Questo perché il disagio abitativo si può affrontare in soli due modi: a) l’aumento consistente della dotazione di case popolari; b) una riduzione assai forte degli affitti privati; infatti con tutta evidenza questi con la loro liberalizzazione hanno prodotto solo un esercito di sfrattati per morosità. Intervenire sugli affitti riportandoli a una relazione sostenibile con i bassi redditi percepiti inciderebbe sulla massa degli sfratti, dovuti appunto a morosità.
Il primo a commentare i dati è Walter De Cesaris, segretario nazionale dell’Unione Inquilini, che ha denunciato come le risposte ancora latitano e il governo non sembra volersi mettere in sintonia con la sofferenza del Paese reale, non ascoltando il grido di protesta che sale contro l’aumento delle disuguaglianze. Senza queste risposte sarà un autunno caldo di lotta in tutto il Paese.

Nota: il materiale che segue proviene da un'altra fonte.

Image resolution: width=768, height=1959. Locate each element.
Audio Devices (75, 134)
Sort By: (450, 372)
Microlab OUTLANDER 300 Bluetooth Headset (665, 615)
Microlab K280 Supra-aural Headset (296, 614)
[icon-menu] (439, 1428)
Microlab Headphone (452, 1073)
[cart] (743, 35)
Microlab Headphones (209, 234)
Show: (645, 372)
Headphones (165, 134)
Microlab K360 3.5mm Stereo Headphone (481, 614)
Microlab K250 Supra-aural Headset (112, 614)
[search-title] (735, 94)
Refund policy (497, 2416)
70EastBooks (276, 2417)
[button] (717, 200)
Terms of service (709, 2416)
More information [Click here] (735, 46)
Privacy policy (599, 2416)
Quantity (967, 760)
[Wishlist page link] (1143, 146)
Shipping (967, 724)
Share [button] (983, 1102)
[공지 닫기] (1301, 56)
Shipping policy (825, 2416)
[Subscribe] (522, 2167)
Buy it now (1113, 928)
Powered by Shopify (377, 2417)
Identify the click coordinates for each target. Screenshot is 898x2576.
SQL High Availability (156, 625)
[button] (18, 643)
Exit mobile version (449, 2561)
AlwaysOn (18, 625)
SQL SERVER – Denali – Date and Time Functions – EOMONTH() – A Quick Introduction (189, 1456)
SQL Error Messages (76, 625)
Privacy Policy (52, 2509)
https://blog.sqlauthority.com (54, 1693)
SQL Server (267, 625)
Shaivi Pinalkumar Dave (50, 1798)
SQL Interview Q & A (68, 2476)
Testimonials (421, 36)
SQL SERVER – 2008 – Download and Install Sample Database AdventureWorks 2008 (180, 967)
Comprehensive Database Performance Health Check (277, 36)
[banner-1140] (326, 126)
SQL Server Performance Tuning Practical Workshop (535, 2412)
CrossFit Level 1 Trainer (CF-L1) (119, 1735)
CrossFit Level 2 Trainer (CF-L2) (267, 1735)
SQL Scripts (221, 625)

“Siamo di fronte – ha concluso De Cesaris – a un cocktail velenoso costituito da tre ingredienti micidiali: caro affitti, insostenibile per i redditi medio bassi; assenza di case popolari a canone sociale; aumento della povertà che colpisce particolarmente il settore dell’affitto su quasi due milioni di nuclei in povertà assoluta, circa 900 mila sono in affitto. Un cocktail micidiale che aumenta esponenzialmente il suo grado di tossicità a causa dell’aumento delle bollette e dei generi di prima necessità che pesano assai di più sui redditi bassi. Un cocktail che avvelena il ventre profondo delle aree urbane del nostro Paese, mettendone a rischio la coesione sociale, indifferentemente nelle grandi aree metropolitane come nelle restanti città.”